### [Selection]
To understand the Civil War at all is to feel its great tragedy. Today the word tragedy is often used loosely. I mean more than that the Civil War was sad.’ I intend the word at its deepest Aristotelian significance: the purgation by pity and terror of the most profound questions of human fate. The tragedy began not with the war itself, but with America's embrace of human slavery. Slavery was a deliberate choice of men who sought to reap what they did not themselves sow, men who sought greater returns than they could earn by the sweat of their own brows. Slavery—placing a property or monetary value on our fellow human beings—was the South' s tragic flaw. Those who chose to adopt and to preserve slavery could no more escape responsibility for their choice than they could escape its consequences (29).
Ellison’s wisdom combined with Joyner’s insight captures the connection between slavery, the Civil War, and persistent racial inequality.
It is important to recognize the extensive horrors of slavery in America. Describing the position of slaves within ninetieth century American society, Fredrick Douglas, author of, Narrative of the Life of Fredrick Douglas, an American Slave, wrote, “We were all ranked together at the valuation. Men and women, old and young, married and single, were ranked with horses, sheep, and swine. There were horses and men, cattle and women, pigs and children, all holding the same rank in the scale of being,” (27). Reflecting on his suffering, Douglas claimed: “I have found that, to make a contented slave, it is necessary to make a thoughtless one. It is necessary to darken his moral and mental vision, and, as far as possible, to annihilate the power of reason. He must be able to detect no inconsistencies in slavery; he must be made to feel that slavery is right; and he can be brought to that only when he ceases to be a man” (35).
Dramatized in the 2014 Oscar winning film, 12 Years a Slave, author of the memoir on which the film was based, Solomon Northup, provides a first person account of the tactics employed by slave owners to darken the moral and mental vision of a man.
It was rarely that a day passed by without one or more whippings. This occurred at the time the cotton was weighed. The delinquent, whose weight had fallen short, was taken out, stripped, made to lie upon the ground, face downwards, when he received a punishment proportioned to his offence. It is the literal, unvarnished truth, that the crack of the lash, and the shrieking of the slaves, can be heard from dark till bed time, on Epps' plantation, any day almost during the entire period of the cotton-picking season. The number of lashes is graduated according to the nature of the case. Twenty-five are deemed a mere brush, inflicted, for instance, when a dry leaf or piece of boll is found in the cotton, or when a branch is broken in the field; fifty is the ordinary penalty following all delinquencies of the next higher grade; one hundred is called severe: it is the punishment inflicted for the serious offence of standing idle in the field; from one hundred and fifty to two hundred is bestowed upon him who quarrels with his cabin-mates, and five hundred, well laid on, besides the mangling of the dogs, perhaps, is certain to consign the poor, unpitied runaway to weeks of pain and agony (Northup 179-180).

### [Problem A]
Format the records as a JSON list of strings with one string per line and no blank lines, starting at the line that contains "Switch to the 自定义列表 tab" and ending at the line that contains "pyautogui.click(x=514, y=582)". Leave the pictures out.

### [Supplied data]
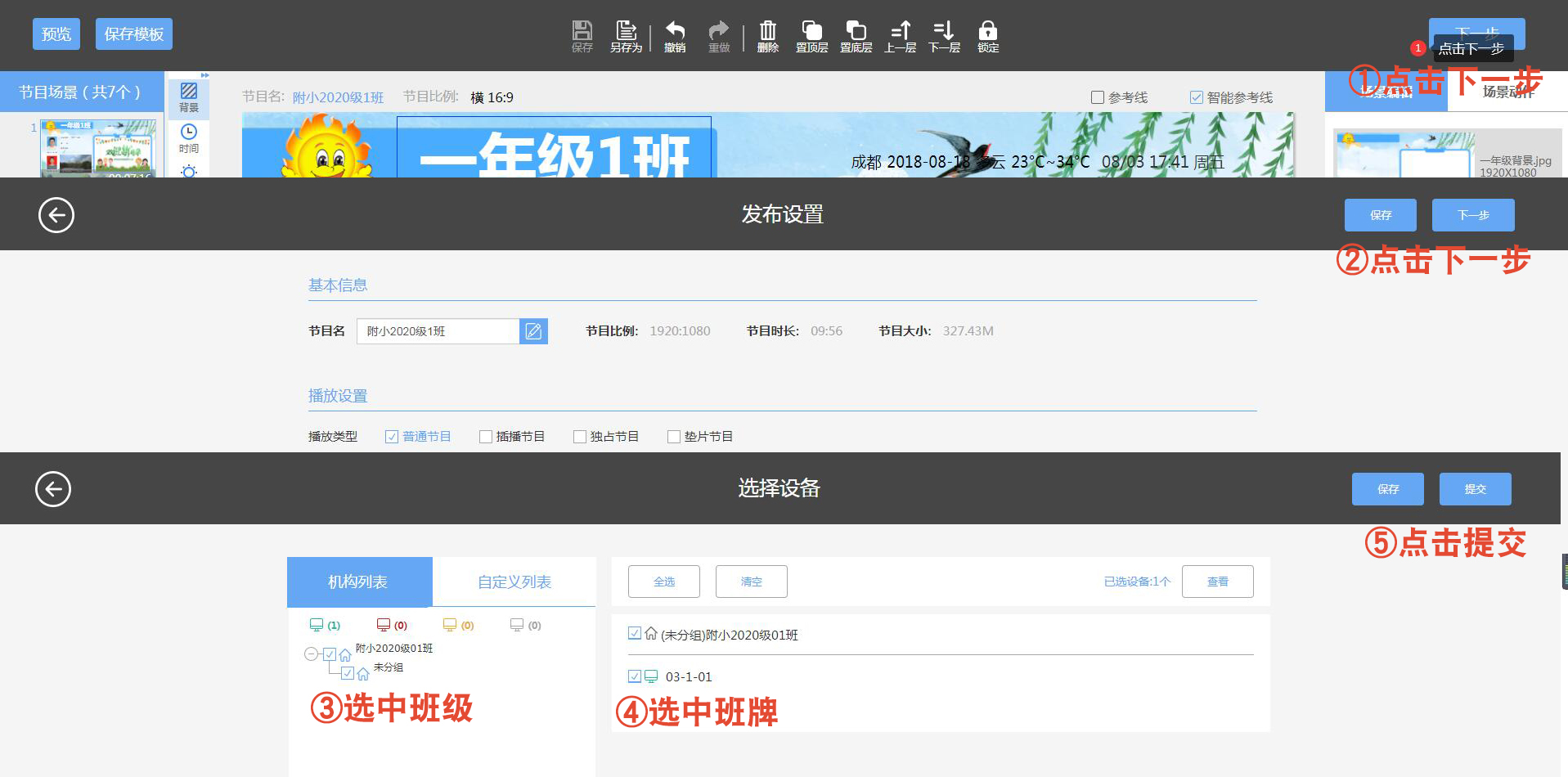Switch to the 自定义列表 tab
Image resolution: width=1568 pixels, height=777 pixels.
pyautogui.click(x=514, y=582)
* * *
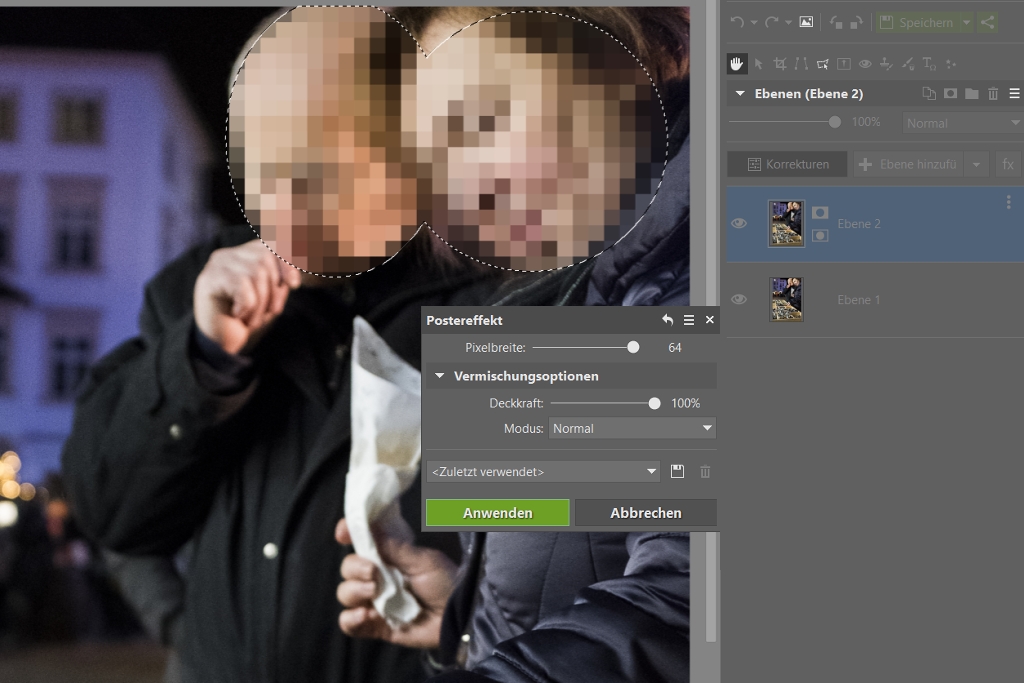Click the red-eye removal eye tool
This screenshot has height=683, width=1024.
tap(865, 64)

### [Problem B]
Resume the essay on slavery and the Civil War from where it stops.

### [Written answer A]
[
  "Switch to the 自定义列表 tab",
  "Image resolution: width=1568 pixels, height=777 pixels.",
  "pyautogui.click(x=514, y=582)"
]

### [Written answer B]
It is clear the classification of blacks as property in addition to the treatment that stemmed from this categorization makes the African American experience unique among the various marginalized populations that have existed throughout the country’s history. Although other minority groups, such as: Irish, Italian, Chinese, and American Indian, have experienced oppression and hardship, African Americans are alone in the fact that they were denied basic human rights, subjugated, and forced to live and work as slaves. Douglas described this hopeless form of economic destitution.
I was now getting, as I have said, one dollar and fifty cents per day. I contracted for it; I earned it; it was paid to me; it was rightfully my own; yet, upon each returning Saturday night, I was compelled to deliver every cent of that money to Master Hugh. And why? Not because he earned it,--not because he had any hand in earning it,--not because I owed it to him,--nor because he possessed the slightest shadow of a right to it; but solely because he had the power to compel me to give it up (Douglas 59).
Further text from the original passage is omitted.